The existing IDomainEvent interface had no event unique identifier, no request trace ID, and no preceding event reference. Events from different concurrent requests occurring at the same time could not be distinguished, and there was no structural way to represent causal chains between events, forcing incident analysis to rely on guesswork.
Considered Options
Section titled “Considered Options”- Ulid EventId + CorrelationId + CausationId + OccurredAt required properties
- Guid-based EventId
- No tracing IDs included
- Single TraceId only
Decision
Section titled “Decision”Chosen option: “Ulid EventId + CorrelationId + CausationId + OccurredAt required properties”, to structurally trace causal relationships between events and transform incident analysis from guesswork to data-driven investigation.
- EventId (Ulid): The event’s unique identifier. Ulid encodes the timestamp in the upper bits, so lexicographic sorting alone restores event occurrence order. Unlike Guid v4, no separate sort key is needed.
- CorrelationId: Groups all events derived from a single user request. “The entire event flow for order #A” can be queried with a single query.
- CausationId: References the EventId of the immediately preceding event that caused this event.

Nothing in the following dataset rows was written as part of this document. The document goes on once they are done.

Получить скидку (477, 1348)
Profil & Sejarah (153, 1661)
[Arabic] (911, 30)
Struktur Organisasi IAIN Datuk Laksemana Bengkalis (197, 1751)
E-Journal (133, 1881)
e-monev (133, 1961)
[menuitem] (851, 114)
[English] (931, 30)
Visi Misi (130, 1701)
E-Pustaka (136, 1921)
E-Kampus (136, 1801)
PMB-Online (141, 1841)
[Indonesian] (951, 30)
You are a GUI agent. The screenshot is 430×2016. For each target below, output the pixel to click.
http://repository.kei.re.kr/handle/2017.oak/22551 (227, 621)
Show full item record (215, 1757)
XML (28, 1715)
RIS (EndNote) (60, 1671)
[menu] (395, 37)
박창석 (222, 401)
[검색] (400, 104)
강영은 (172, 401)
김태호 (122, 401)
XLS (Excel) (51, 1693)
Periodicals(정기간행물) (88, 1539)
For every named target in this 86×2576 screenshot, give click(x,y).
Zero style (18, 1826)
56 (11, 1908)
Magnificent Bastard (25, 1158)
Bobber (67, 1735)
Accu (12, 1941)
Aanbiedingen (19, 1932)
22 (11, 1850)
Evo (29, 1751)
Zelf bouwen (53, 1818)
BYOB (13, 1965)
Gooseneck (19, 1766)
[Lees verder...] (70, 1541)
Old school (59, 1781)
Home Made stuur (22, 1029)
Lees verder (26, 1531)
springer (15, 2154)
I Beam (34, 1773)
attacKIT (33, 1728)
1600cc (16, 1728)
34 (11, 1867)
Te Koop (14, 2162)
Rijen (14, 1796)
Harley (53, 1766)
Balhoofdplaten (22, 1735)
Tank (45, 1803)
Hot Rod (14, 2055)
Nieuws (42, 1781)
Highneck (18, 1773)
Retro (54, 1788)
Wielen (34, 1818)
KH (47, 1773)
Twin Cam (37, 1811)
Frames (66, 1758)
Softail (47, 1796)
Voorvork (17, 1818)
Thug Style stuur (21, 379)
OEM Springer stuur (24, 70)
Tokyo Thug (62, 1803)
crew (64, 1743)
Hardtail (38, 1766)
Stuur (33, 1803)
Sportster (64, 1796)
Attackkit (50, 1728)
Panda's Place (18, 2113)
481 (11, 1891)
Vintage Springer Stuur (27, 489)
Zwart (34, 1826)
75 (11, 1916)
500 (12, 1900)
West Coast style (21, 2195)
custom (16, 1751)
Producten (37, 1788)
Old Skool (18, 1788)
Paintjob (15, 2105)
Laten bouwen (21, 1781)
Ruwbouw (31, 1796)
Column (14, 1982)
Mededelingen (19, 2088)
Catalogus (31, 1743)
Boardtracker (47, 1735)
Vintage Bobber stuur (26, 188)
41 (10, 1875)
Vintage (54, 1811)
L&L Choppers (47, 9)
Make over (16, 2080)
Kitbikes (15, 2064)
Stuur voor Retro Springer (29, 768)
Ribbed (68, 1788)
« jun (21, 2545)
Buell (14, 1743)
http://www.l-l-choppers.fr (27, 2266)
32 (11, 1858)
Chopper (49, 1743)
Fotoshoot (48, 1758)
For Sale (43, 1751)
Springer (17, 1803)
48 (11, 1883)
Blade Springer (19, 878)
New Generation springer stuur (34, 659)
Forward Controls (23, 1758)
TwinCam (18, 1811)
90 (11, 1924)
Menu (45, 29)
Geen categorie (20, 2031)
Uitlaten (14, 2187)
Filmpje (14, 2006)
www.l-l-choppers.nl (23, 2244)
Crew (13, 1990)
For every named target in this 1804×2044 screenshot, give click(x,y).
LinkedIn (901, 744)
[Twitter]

Causal chains like
OrderCreated -> InventoryReserved -> PaymentRequestedcan be reconstructed as a tree structure. - OccurredAt: Explicitly records the event occurrence time, providing audit trailing independent of Ulid’s time information.
Consequences
Section titled “Consequences”- Good, because CorrelationId queries “all events from this request” and CausationId traces “the cause chain of this event” as a tree structure, dramatically reducing incident analysis time.
- Good, because Ulid-based EventId’s lexicographic ordering equals chronological ordering, naturally preserving occurrence order in event stores without separate indexes.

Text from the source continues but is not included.